_WHAT NEEDS TO BE DONE_: All of the data is to be copied without a single change.

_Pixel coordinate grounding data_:
--------------------------------

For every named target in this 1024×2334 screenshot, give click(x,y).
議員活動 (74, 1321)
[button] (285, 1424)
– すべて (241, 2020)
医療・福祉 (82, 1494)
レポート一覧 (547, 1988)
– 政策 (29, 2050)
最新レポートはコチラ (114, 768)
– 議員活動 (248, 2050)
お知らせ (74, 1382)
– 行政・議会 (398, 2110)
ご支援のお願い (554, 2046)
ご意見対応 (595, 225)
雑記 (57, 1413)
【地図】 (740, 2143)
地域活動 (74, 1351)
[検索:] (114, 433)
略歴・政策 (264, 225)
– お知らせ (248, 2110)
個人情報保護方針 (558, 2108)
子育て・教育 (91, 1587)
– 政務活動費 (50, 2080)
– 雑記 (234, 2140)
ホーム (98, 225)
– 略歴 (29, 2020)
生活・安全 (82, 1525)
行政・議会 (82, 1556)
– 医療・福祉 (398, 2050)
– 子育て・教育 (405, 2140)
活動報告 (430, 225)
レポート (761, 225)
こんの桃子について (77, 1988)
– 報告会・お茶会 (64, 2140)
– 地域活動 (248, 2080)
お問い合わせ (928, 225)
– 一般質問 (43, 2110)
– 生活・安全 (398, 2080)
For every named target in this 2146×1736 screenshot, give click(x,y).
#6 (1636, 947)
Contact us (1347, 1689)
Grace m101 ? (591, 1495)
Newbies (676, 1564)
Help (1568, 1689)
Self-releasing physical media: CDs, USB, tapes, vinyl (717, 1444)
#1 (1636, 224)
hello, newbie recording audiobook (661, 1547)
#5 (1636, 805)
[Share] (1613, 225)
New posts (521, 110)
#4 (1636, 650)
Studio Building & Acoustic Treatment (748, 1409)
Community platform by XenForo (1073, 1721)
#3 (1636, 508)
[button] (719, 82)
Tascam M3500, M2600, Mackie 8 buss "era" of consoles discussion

--------------------------------

_SOLUTION TO THIS EXERCISE_:
For every named target in this 1024×2334 screenshot, give click(x,y).
議員活動 (74, 1321)
[button] (285, 1424)
– すべて (241, 2020)
医療・福祉 (82, 1494)
レポート一覧 (547, 1988)
– 政策 (29, 2050)
最新レポートはコチラ (114, 768)
– 議員活動 (248, 2050)
お知らせ (74, 1382)
– 行政・議会 (398, 2110)
ご支援のお願い (554, 2046)
ご意見対応 (595, 225)
雑記 (57, 1413)
【地図】 (740, 2143)
地域活動 (74, 1351)
[検索:] (114, 433)
略歴・政策 (264, 225)
– お知らせ (248, 2110)
個人情報保護方針 (558, 2108)
子育て・教育 (91, 1587)
– 政務活動費 (50, 2080)
– 雑記 (234, 2140)
ホーム (98, 225)
– 略歴 (29, 2020)
生活・安全 (82, 1525)
行政・議会 (82, 1556)
– 医療・福祉 (398, 2050)
– 子育て・教育 (405, 2140)
活動報告 (430, 225)
レポート (761, 225)
こんの桃子について (77, 1988)
– 報告会・お茶会 (64, 2140)
– 地域活動 (248, 2080)
お問い合わせ (928, 225)
– 一般質問 (43, 2110)
– 生活・安全 (398, 2080)
For every named target in this 2146×1736 screenshot, give click(x,y).
#6 (1636, 947)
Contact us (1347, 1689)
Grace m101 ? (591, 1495)
Newbies (676, 1564)
Help (1568, 1689)
Self-releasing physical media: CDs, USB, tapes, vinyl (717, 1444)
#1 (1636, 224)
hello, newbie recording audiobook (661, 1547)
#5 (1636, 805)
[Share] (1613, 225)
New posts (521, 110)
#4 (1636, 650)
Studio Building & Acoustic Treatment (748, 1409)
Community platform by XenForo (1073, 1721)
#3 (1636, 508)
[button] (719, 82)
Tascam M3500, M2600, Mackie 8 buss "era" of consoles discussion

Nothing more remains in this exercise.